A smile curled on Gladstone Taylor Jr.’s face as he stood near the stone monument that bears his father’s name in the heart of Richmond Heights.
He knelt down to take a closer look at his dad’s and 25 other names chiseled into the rock and sewn into the fabric of this area’s history. These are the names of the first 26 homeowners who founded Richmond Heights, a predominantly African-American community created in 1949 for black veterans of World War II.
“I felt kind of soft inside,” Taylor said after visiting the monument. “It’s not just that it’s my father’s name. It’s my name and my son’s name that’s going to be there forever.”
Gladstone Taylor Sr. passed away in 1992.

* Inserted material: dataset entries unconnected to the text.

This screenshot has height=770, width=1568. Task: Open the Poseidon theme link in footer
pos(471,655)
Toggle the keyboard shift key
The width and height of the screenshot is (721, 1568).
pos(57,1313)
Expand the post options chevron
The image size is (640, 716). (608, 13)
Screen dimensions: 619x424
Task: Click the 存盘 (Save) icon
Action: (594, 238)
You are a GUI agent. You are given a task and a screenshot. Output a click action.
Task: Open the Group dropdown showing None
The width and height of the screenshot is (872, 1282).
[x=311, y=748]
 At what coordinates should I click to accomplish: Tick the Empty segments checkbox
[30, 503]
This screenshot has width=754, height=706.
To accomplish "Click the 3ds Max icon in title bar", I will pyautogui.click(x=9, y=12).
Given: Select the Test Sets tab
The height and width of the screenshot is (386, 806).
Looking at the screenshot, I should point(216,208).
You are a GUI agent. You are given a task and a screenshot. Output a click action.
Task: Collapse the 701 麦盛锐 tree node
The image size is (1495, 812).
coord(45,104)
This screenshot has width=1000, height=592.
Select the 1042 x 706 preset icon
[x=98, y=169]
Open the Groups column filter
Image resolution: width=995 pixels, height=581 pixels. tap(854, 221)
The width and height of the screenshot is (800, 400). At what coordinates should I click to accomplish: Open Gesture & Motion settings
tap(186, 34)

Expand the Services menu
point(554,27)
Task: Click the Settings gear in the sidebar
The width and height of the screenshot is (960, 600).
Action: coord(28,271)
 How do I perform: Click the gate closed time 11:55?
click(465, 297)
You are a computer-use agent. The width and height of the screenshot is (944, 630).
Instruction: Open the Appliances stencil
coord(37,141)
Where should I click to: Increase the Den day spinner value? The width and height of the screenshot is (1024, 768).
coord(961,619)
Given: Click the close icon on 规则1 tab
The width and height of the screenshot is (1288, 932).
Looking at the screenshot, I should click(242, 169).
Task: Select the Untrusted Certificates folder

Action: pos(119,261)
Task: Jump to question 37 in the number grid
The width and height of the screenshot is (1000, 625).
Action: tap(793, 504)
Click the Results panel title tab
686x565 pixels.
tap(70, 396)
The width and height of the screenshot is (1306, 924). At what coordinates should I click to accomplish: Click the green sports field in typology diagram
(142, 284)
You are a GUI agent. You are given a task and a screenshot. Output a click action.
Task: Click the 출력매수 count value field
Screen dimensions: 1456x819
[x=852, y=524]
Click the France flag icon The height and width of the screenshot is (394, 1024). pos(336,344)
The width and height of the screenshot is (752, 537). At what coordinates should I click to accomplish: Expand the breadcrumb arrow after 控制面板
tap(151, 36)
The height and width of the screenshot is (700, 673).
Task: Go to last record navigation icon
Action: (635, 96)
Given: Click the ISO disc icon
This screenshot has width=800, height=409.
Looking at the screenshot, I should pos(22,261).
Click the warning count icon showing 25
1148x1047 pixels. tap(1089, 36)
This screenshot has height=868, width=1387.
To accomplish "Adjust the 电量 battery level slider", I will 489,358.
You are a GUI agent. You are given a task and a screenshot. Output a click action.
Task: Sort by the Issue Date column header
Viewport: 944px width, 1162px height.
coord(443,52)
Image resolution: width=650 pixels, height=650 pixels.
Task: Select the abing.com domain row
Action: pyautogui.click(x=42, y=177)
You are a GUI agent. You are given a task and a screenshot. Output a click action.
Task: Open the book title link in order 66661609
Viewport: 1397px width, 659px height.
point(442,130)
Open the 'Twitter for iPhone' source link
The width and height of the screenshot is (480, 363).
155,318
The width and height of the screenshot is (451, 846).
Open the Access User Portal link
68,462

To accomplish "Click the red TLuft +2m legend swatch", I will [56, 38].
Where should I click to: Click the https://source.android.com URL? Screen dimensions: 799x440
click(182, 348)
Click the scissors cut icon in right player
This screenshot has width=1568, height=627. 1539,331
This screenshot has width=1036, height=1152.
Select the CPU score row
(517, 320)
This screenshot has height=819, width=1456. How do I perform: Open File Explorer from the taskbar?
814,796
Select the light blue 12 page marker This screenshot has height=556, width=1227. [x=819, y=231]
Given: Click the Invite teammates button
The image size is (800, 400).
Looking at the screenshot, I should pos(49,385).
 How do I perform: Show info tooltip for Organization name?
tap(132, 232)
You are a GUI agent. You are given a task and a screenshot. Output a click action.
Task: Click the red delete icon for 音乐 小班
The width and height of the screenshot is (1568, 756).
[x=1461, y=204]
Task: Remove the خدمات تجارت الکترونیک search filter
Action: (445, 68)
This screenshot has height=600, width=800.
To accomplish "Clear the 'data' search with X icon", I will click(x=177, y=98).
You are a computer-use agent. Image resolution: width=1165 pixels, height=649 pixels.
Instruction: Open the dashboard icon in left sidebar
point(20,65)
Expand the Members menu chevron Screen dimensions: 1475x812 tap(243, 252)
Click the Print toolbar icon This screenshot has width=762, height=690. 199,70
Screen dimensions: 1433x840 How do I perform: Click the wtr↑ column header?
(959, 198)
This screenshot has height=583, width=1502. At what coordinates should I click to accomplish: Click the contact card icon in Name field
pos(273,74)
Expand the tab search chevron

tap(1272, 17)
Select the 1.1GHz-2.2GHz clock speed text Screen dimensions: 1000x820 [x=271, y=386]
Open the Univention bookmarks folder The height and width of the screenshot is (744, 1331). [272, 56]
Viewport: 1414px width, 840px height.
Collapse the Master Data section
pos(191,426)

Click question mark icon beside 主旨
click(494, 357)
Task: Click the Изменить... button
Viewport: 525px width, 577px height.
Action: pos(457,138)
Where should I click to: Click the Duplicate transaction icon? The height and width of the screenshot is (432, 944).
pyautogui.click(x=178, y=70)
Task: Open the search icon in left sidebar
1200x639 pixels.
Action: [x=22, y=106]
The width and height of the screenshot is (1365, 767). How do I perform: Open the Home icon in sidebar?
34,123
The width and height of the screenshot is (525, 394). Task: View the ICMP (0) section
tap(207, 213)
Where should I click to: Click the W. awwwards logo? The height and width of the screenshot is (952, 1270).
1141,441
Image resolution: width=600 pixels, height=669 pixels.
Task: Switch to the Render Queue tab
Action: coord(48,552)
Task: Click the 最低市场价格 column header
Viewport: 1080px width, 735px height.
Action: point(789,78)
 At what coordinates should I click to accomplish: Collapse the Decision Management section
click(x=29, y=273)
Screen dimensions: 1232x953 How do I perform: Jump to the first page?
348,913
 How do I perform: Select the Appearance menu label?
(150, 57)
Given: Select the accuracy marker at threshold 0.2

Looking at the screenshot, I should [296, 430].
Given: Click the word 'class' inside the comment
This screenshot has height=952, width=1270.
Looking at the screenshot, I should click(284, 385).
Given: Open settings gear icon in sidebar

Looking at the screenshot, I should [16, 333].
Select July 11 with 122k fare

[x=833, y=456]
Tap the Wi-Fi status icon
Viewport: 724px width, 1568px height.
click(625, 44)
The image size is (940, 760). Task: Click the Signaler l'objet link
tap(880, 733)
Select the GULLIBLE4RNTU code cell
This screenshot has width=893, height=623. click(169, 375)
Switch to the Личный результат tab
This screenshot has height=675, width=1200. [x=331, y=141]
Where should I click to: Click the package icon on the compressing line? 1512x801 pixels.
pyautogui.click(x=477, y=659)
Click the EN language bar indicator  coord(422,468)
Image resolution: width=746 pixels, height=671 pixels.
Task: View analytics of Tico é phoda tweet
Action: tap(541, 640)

As this South Dade community, just west of Palmetto Bay and south of East Kendall, approaches its 65th anniversary, the Richmond Heights Middle School is celebrating its 50th anniversary this weekend. Events will include a talent show, outdoor activities and a discussion with the authors of a new book that chronicles the history of Richmond Heights.
“Miami’s Richmond Heights,” written by natives Patricia Harper Garrett and her daughter Jessica Garrett Modkins, was recently released as part of Arcadia Publishing’s Images of America series. The book features interviews with community members and images of family photos, documents and other artifacts from the neighborhood.
Modkins said Friday that she and her mother had originally conceived of the project as a documentary to preserve the history of the neighborhood where she grew up.
They created a Facebook page where locals could share their stories and pictures. After seeing such a strong, positive reaction, she knew what she had.
“From that moment I knew,” she said. “It had to be a book.”
Residents such as Taylor and his wife Bobbie Tatman Taylor, who met in high school while growing up in Richmond Heights, have already read the book and appreciate the history lessons in it.
“There were some things I didn’t know,” Taylor said, like the origin of F.C. Martin Elementary’s name. It’s named after Frank Crawford Martin, the white World War II pilot who purchased the land where Richmond Heights stands and helped develop it. At the time, Florida was still racially segregated by law.
Linda Hankerson Shivers, 66, lives in the same home she grew up in on Lincoln Boulevard, the community’s main road. She remembers an idyllic childhood growing up.
“It was a safe community,” she said. “Everybody took care of everybody.”
She said the community has remained comfortable and tight-knit through the years. Like many residents, she shared her experiences with Garrett and Modkins as they gathered interviews and pictures from around Richmond Heights.
Modkins said she cherishes the time spent gathering material for the book, when she would hear residents sharing their memories of Richmond Heights.
“It really makes me feel really warm and fuzzy all over,” she said. “The book’s purpose was to spark those memories and be a convesation-starter for all those people. Their little neighborhood has now been placed in history.”